# Problem details
Match on the string "Wheels" in the entries below and return every matching line.

-------

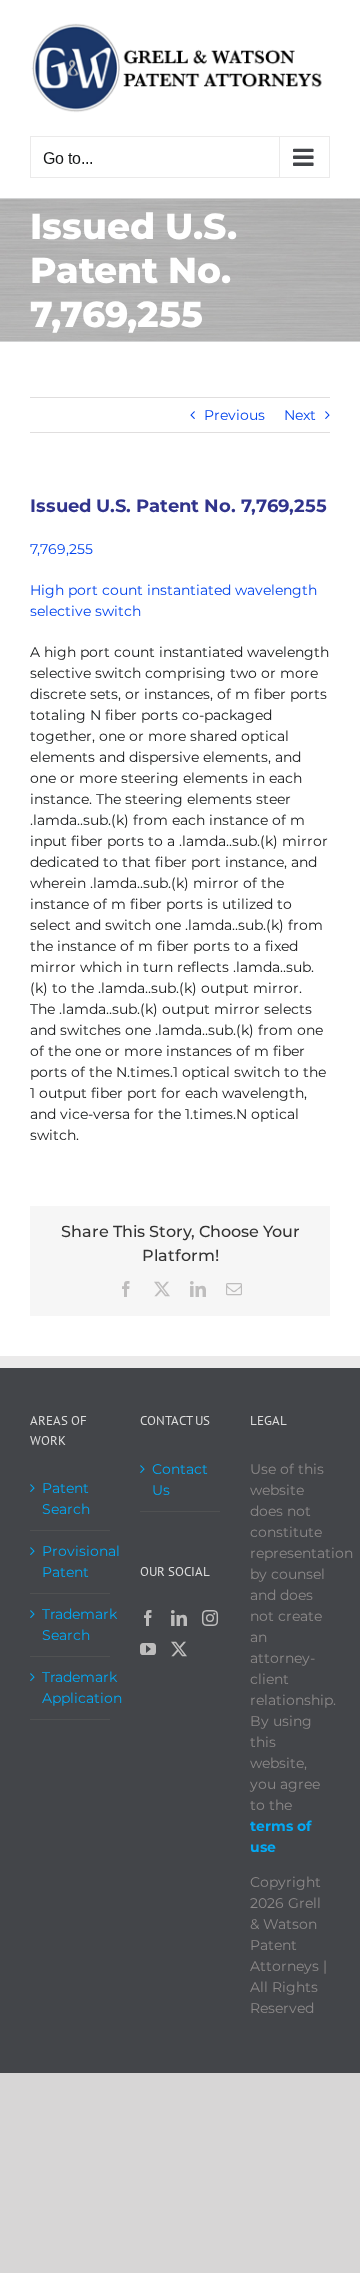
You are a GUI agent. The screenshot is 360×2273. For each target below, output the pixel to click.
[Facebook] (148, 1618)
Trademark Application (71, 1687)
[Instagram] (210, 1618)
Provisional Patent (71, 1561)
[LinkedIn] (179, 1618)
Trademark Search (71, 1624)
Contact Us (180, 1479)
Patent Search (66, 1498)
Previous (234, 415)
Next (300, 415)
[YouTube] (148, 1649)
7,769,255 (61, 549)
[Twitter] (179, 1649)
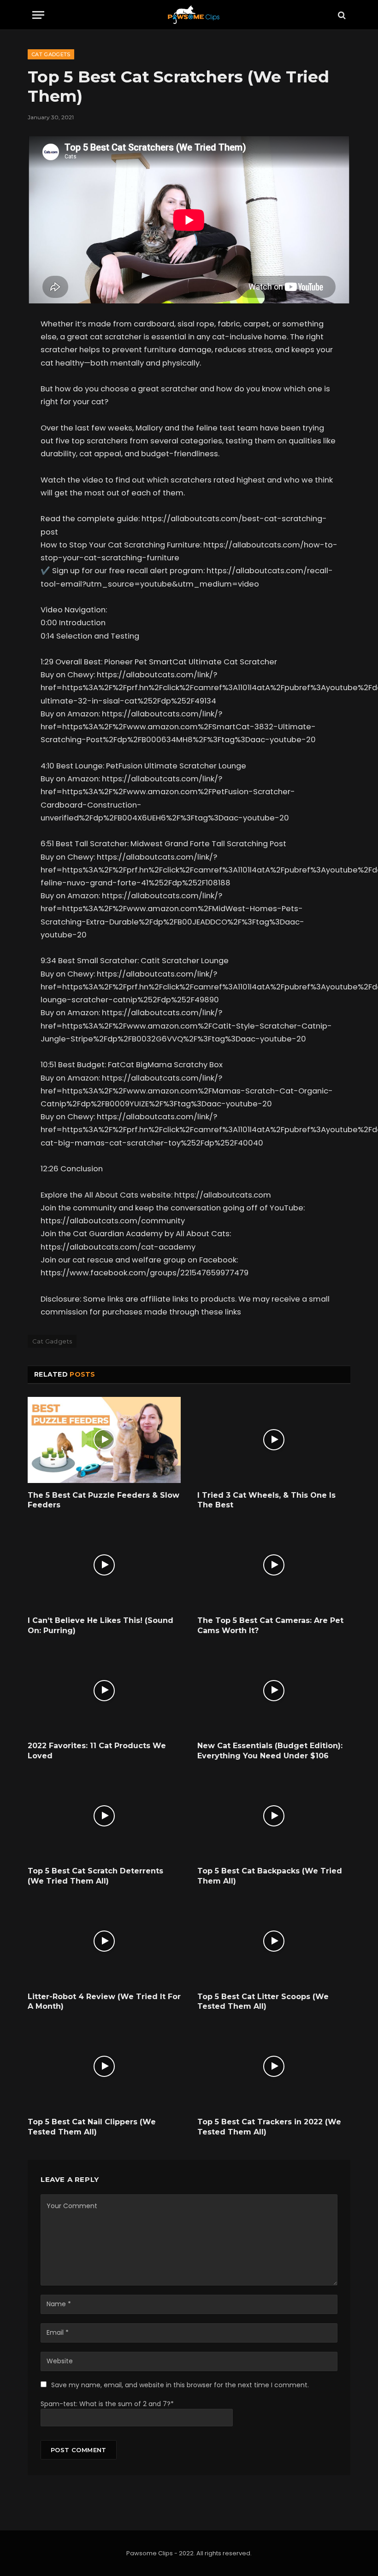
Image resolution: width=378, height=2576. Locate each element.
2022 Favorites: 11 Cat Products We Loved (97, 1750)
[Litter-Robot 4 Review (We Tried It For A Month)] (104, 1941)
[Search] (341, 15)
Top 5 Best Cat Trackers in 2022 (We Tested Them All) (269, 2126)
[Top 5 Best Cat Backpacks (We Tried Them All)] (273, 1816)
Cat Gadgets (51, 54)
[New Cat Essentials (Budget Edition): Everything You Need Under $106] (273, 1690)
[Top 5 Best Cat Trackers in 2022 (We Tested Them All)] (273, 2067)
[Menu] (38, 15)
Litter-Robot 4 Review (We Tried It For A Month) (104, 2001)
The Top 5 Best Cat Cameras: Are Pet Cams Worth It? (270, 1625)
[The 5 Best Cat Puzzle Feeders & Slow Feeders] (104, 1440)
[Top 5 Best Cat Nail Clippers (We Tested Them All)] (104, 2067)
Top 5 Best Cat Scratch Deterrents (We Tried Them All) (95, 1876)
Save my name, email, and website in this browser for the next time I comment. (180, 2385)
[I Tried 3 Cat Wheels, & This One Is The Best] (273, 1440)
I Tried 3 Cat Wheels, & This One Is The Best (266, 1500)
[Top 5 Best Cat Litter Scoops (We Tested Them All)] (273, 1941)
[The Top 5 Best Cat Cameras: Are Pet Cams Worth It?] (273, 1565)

-------

# Reply to the exercise
[I Tried 3 Cat Wheels, & This One Is The Best] (273, 1440)
I Tried 3 Cat Wheels, & This One Is The Best (266, 1500)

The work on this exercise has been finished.